Today marks the start of CF Week 2015, and this year our theme the Power of Us looks to bring the whole CF community together to help us spread the word and work as one in the fight against cystic fibrosis. To kick things off Emma Lake, our Community Manager who also lives with CF, tells of her experience and how sharing her story (and those of others) has played a key role in achieving great things for the CF community.

My husband thinks I am a super hero. He calls me sputum girl. Sometimes he calls me a mutant. I'm not sure what my superpower is, but if the X-Men give me a call I won't say no.

In a way my husband is right. I do have a superpower. So does he. So do you.

Our superpower is our stories. Having worked at the Cystic Fibrosis Trust for nearly 12 years, I know that it is our stories that are the real drivers for change.  The Power of Us is the greatest tool we have.

The fact that Kalydeco is now funded is not just down to the Cystic Fibrosis Trust. True, they played their part, but it was our stories, our lives, our voices that made the difference. In this new future of personalised medicines we have a vital role to play.

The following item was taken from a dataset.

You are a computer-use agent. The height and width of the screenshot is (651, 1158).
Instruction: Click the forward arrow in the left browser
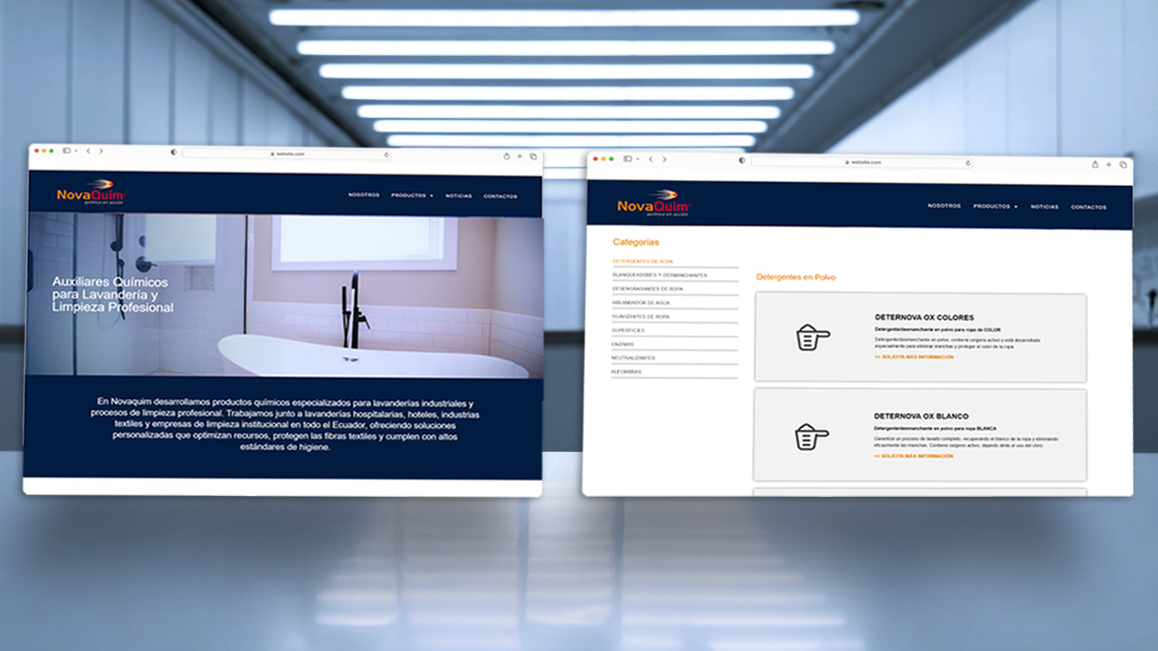click(101, 151)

The Enough is Enough campaign would have achieved nothing, without our community behind us every step of the way. From signing the petition and writing letters to talking to the media and waving placards, we are unstoppable when we use our own experiences to generate a change.

I sit on the Clinical Reference Group for Cystic Fibrosis as a patient representative (or “person representative” as I prefer to call myself). Our community is also represented by parents of people with cystic fibrosis and we are more than just a tickbox exercise. We are part of a group who essentially decide the future of CF care and I and the parent reps are influencing those decisions, using not just our knowledge and experience, but yours too.

There are countless other examples that I (and you) could mention, such as approval of Mannitol, Colobreathe and the Tobi Podhaler. We have access to all these inhalers, because we used the power of us. We were so good at using it that people had to listen.

So now it’s time for our community to put on our capes and manifest our superpowers. Words are powerful. Don't be afraid to shout them loud!

Join in with CF Week 2015 by sharing your story across social media (and beyond) with the hashtag #PowerOfUs.

We're also challenging you, our community, to talk to a person a day about CF. From someone new to someone you may have mentioned it too in the past.